Click-target data:
<<<<

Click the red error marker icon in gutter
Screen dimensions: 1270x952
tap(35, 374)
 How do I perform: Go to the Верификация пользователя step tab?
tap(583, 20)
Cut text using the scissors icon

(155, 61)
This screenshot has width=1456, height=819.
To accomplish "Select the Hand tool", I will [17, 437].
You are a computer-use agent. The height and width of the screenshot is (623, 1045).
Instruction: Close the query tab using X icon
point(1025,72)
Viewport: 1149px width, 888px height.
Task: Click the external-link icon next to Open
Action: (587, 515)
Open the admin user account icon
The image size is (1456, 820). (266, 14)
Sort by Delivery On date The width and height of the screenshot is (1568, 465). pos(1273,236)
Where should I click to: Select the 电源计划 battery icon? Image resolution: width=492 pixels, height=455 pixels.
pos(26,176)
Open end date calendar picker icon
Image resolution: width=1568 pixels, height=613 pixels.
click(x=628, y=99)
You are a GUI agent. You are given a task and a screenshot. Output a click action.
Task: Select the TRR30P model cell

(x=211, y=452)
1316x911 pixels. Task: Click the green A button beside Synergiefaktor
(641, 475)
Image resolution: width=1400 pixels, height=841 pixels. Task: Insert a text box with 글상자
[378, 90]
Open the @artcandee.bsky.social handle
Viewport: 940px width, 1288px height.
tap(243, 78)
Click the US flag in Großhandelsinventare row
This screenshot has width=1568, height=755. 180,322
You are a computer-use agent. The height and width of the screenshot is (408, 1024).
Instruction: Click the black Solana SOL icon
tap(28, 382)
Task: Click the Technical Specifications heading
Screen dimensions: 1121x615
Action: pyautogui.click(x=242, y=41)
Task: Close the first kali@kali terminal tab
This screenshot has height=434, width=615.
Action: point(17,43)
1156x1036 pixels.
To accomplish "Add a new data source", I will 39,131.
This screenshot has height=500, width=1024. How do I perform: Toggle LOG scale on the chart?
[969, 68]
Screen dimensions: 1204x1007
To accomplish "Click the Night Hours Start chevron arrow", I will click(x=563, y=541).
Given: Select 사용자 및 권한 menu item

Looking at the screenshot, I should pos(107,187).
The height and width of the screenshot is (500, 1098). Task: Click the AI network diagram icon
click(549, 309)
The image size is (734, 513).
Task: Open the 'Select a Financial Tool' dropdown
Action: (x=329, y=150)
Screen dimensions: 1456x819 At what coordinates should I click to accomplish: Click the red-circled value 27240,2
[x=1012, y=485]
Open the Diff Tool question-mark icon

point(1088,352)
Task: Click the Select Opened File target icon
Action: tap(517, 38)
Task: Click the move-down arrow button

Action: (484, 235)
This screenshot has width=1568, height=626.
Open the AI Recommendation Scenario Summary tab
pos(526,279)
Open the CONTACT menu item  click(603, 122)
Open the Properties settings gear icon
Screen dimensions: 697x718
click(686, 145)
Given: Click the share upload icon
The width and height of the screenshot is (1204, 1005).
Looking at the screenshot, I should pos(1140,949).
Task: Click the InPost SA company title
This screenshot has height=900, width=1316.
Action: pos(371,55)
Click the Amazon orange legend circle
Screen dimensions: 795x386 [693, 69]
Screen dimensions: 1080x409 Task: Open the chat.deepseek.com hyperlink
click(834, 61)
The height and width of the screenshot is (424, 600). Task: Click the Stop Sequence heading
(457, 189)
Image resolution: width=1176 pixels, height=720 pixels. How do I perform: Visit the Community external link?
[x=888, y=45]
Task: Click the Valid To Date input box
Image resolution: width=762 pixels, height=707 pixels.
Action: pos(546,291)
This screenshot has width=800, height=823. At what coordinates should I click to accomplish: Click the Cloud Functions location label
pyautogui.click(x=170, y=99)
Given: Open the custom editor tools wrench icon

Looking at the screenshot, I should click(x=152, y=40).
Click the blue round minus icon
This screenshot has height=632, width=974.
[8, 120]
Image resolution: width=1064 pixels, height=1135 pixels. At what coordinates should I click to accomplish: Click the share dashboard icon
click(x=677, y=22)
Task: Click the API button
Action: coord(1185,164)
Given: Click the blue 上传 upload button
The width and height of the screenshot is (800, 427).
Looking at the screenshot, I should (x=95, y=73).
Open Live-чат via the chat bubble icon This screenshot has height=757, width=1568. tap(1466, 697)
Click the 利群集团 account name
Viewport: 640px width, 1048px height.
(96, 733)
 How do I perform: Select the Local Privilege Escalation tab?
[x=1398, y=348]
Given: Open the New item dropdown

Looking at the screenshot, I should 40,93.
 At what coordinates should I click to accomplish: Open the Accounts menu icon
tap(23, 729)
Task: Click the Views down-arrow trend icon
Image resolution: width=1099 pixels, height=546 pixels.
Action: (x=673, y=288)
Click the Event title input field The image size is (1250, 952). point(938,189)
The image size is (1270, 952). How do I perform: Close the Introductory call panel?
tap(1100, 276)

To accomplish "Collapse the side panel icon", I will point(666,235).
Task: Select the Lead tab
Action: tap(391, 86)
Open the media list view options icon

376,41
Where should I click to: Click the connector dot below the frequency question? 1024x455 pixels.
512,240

>>>>

* **EXERCISE DESCRIPTION**: Rewrite the data from the line containing "Given: Click the blue 上传 upload button" through the end, changing "dropdown" to "drop-down menu" and leaving everything else as it is.

* **FINAL RESULT**:
Given: Click the blue 上传 upload button
The width and height of the screenshot is (800, 427).
Looking at the screenshot, I should (x=95, y=73).
Open Live-чат via the chat bubble icon This screenshot has height=757, width=1568. tap(1466, 697)
Click the 利群集团 account name
Viewport: 640px width, 1048px height.
(96, 733)
 How do I perform: Select the Local Privilege Escalation tab?
[x=1398, y=348]
Given: Open the New item drop-down menu

Looking at the screenshot, I should 40,93.
 At what coordinates should I click to accomplish: Open the Accounts menu icon
tap(23, 729)
Task: Click the Views down-arrow trend icon
Image resolution: width=1099 pixels, height=546 pixels.
Action: (x=673, y=288)
Click the Event title input field The image size is (1250, 952). point(938,189)
The image size is (1270, 952). How do I perform: Close the Introductory call panel?
tap(1100, 276)

To accomplish "Collapse the side panel icon", I will point(666,235).
Task: Select the Lead tab
Action: tap(391, 86)
Open the media list view options icon

376,41
Where should I click to: Click the connector dot below the frequency question? 1024x455 pixels.
512,240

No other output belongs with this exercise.